McVey’s statement was criticised, and in response she claimed the NAO report was unreliable and outdated, because it had not considered recent changes to UC. In fact, the NAO acknowledged the specific policy changes she mentioned, discussing DWP data up to May 2018. Morse’s letter also explained that the DWP had agreed and signed off the NAO report shortly before publication, indicating its acknowledgement of up-to-date content.
With publication of Morse’s open letter, criticism turned on McVey’s falsehoods. She was recalled to Parliament to answer on misleading MPs but apologised only for claiming the NAO had demanded speeding up rollout, saying she had “inadvertently misled” MPs.
Her barely coherent apology was tempered by the claim that “[w]hat I meant to say was that the NAO had said that there was no practical alternative to continuing” with UC. In fact, the NAO had noted that, despite its failure to deliver, the government had committed so much to UC that “[t]here is really no practical choice but to keep on with the rollout.” In other words, the government has already pushed the policy through.

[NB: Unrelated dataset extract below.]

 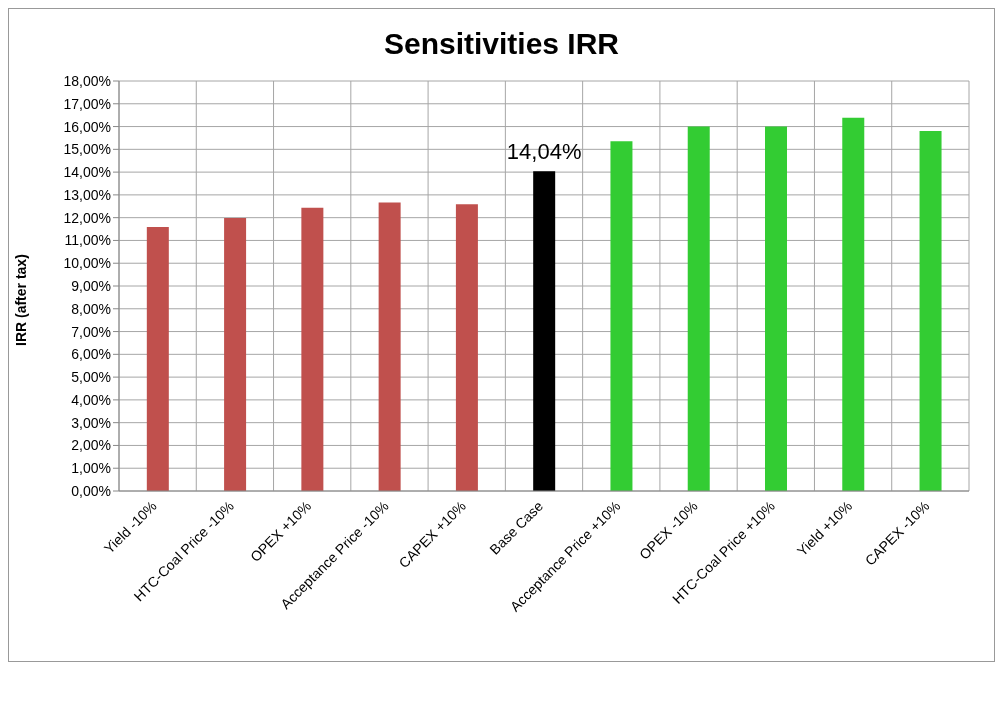 I want to click on y-tick-label: 17,00%, so click(x=87, y=104).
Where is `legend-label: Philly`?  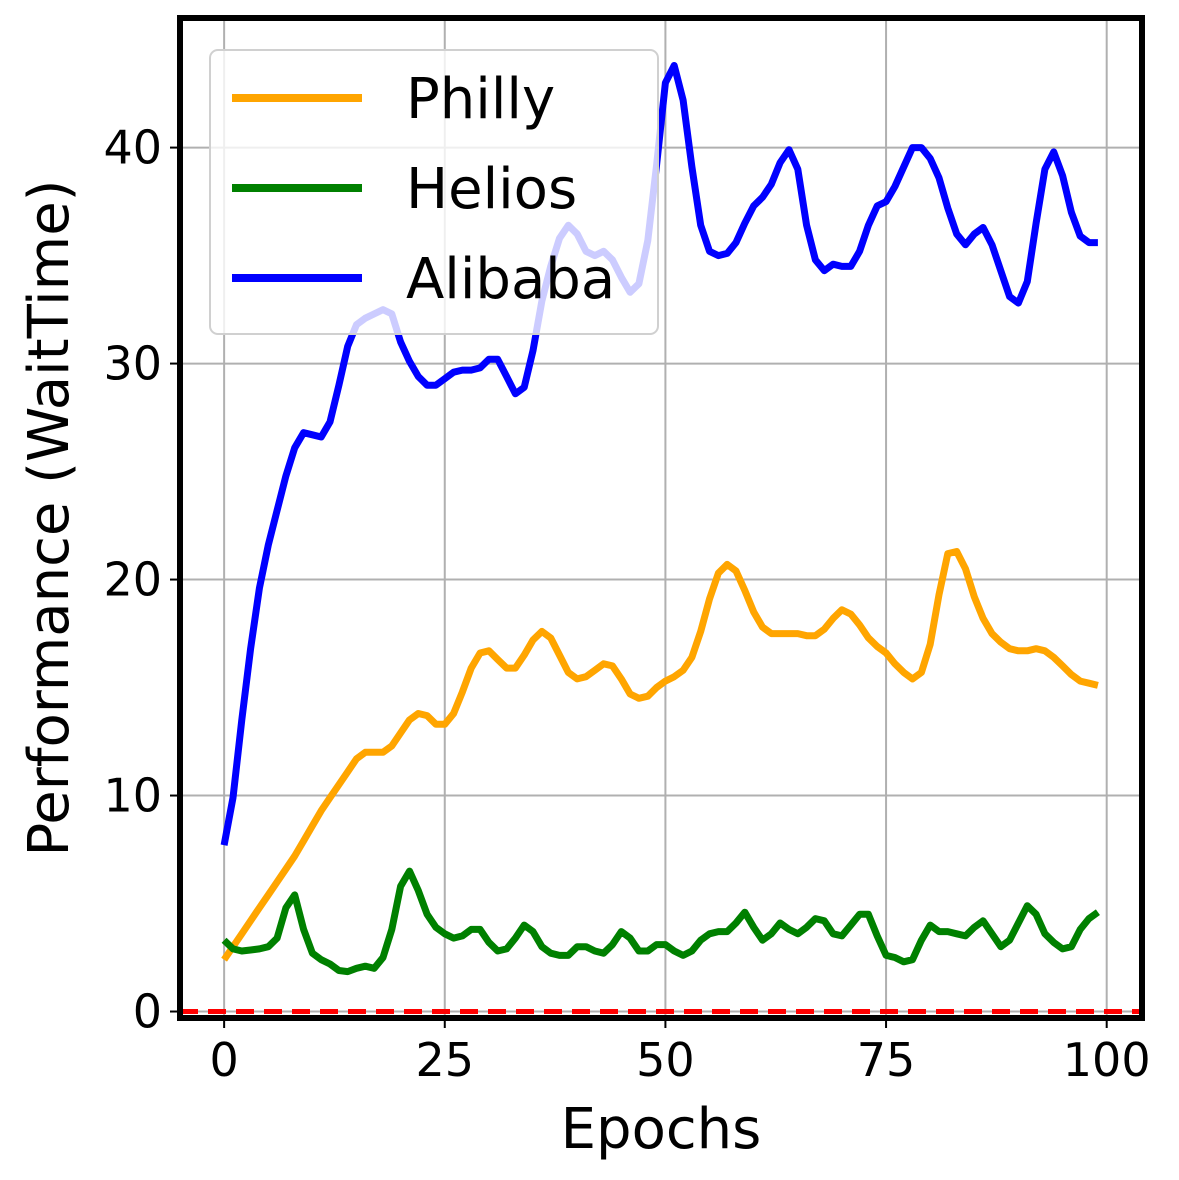
legend-label: Philly is located at coordinates (480, 100).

McVey is determined to brazen it out, and the episode demonstrates that no criticism or comment will be considered until the UC offensive against the working class is complete.
Labour Shadow Work and Pensions Secretary Margaret Greenwood initially said McVey had broken the ministerial code and should resign. But within a week, this had been translated into an attempt just to dock McVey a month’s pay, similar to the sanctions imposed on benefit claimants deemed not to have complied with imposed commitments. This was duly defeated in a vote by 305 to 268.
Two months ago, Labour diverted criticism of Transport Secretary Chris Grayling into a similar silly stunt, attempting to fine him the cost of a railway season ticket. That vote was also lost. Even as safety valves for the ruling class go, these are threadbare.